DOCUMENT TEXT
Eventually after a particularly disastrous hand, the wife said sharply, “That time the only thing you did wrong was—”

“The only thing I did wrong,” he furiously interrupted, “was marrying you!”

The rest of the match was icy. We won by a big margin.

On the other hand, the cut and thrust of the game can be the most enjoyable part. It's satisfying to make a good hand by careful analysis and careful play, but it's often even more fun to persuade the opponents to make a mistake that allows you to win. Victor Mollo, who was an international player, had a wonderful sense of humor, and his books featuring a suite of characters from the menagerie are as funny as they are instructive. The Hideous Hog (HH to his friends) is the most enjoyable character anywhere that one loves to hate and secretly admire at the same time. If you like Bridge, you'll love the Menagerie.

Bridge competitions take various forms, but before last year they all involved sitting with other people and handling cards other people had recently handled. Pretty early in the covid piece it was clear that was not a very healthy way to behave during the pandemic. Fortunately, there were already a number of different internet systems around. Stan, who only started playing the game a few years ago, knew all about them because he was in South Africa playing with Mette in Denmark as his partner and with another couple in England as opponents. I had amused myself with Bridge solitaire on occasion – where the computer plays for your partner and the two opponents – but I hadn’t discovered the platforms that enable multiple people to play at once and, as is required in competitions, play the same hands essentially at the same time. After a pause in Bridge games during the height of the first lockdowns, players rapidly became accustomed to using the computer. Not only was it a distraction while housebound, but you could keep in touch with the game. The internet Bridge platforms initially took a lot of strain...

(Stored items)
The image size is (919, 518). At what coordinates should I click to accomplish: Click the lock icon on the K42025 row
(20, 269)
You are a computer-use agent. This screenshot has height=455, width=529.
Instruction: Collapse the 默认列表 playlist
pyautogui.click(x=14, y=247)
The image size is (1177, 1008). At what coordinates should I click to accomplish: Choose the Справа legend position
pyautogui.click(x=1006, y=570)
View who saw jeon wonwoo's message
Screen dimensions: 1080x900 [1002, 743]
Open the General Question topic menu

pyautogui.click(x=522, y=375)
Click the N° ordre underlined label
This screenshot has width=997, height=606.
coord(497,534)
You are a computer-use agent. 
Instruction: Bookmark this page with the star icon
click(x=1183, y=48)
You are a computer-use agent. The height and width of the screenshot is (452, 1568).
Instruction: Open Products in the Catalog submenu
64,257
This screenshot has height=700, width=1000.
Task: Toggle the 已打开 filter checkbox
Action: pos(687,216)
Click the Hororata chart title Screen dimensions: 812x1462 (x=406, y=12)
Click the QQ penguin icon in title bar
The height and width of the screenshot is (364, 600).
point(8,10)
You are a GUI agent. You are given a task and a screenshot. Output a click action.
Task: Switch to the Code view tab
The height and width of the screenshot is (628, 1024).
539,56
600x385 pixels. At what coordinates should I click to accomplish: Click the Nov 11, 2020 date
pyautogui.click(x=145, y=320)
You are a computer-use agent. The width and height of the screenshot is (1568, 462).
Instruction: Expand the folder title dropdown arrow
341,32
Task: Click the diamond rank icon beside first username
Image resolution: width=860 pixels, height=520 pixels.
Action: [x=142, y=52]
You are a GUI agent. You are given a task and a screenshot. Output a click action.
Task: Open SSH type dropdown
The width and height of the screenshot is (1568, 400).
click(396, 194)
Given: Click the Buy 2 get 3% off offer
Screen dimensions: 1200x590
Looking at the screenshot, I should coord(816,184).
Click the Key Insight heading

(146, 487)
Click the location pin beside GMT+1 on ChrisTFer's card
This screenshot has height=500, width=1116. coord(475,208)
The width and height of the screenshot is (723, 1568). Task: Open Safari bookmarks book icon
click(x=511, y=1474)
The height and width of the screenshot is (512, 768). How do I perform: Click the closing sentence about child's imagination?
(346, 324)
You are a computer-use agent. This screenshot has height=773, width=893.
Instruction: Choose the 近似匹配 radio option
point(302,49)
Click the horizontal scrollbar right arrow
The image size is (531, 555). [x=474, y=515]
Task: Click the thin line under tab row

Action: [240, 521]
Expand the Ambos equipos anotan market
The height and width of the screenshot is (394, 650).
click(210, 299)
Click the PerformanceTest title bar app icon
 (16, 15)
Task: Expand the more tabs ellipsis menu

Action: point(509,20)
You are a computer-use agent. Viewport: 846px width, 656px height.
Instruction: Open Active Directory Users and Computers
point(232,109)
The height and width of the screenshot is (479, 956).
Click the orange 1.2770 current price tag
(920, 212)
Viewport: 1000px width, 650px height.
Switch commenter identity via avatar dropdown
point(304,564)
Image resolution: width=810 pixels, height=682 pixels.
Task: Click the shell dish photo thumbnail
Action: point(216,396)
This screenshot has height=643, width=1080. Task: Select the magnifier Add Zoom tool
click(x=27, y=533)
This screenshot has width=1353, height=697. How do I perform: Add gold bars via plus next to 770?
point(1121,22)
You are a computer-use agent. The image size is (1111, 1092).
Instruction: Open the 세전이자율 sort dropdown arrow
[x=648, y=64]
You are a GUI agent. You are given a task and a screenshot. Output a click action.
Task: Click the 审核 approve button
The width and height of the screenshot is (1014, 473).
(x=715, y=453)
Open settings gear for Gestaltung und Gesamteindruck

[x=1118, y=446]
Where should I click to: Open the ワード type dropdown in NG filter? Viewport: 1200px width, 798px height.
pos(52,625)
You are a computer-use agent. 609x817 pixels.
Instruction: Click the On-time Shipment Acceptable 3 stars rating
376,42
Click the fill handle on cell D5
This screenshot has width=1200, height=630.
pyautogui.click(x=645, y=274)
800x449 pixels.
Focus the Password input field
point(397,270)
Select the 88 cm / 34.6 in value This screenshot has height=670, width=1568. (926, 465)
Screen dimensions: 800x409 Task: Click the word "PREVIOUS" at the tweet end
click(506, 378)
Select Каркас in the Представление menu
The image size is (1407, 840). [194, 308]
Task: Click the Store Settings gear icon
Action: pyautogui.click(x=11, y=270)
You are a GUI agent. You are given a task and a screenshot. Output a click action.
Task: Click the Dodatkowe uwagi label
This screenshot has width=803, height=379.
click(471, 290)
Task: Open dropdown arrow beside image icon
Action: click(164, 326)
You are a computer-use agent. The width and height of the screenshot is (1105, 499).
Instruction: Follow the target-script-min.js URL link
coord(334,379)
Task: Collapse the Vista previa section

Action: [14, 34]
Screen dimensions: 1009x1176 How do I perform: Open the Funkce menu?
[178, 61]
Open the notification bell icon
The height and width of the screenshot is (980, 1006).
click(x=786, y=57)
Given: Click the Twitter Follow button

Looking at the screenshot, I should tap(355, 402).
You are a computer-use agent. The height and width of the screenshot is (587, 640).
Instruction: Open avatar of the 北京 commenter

TASKS TO CARRY OUT
(a) Reproduce the part of the Bridge passage that opens with the words containing "On the other" and closes with "love the Menagerie.".
(b) For each statement, say yes or no to whether it agrees with the Bridge passage, and quote the words that decide it: (i) Stan began playing the game only a few years ago. (ii) The match described ended in a narrow win. (iii) Victor Mollo was an international player.
The data above is separate material, apart from the Bridge passage.

ANSWERS BY ITEM
(a)
On the other hand, the cut and thrust of the game can be the most enjoyable part. It's satisfying to make a good hand by careful analysis and careful play, but it's often even more fun to persuade the opponents to make a mistake that allows you to win. Victor Mollo, who was an international player, had a wonderful sense of humor, and his books featuring a suite of characters from the menagerie are as funny as they are instructive. The Hideous Hog (HH to his friends) is the most enjoyable character anywhere that one loves to hate and secretly admire at the same time. If you like Bridge, you'll love the Menagerie.

(b)
(i) Yes: "Stan, who only started playing the game a few years ago"
(ii) No: "We won by a big margin."
(iii) Yes: "Victor Mollo, who was an international player"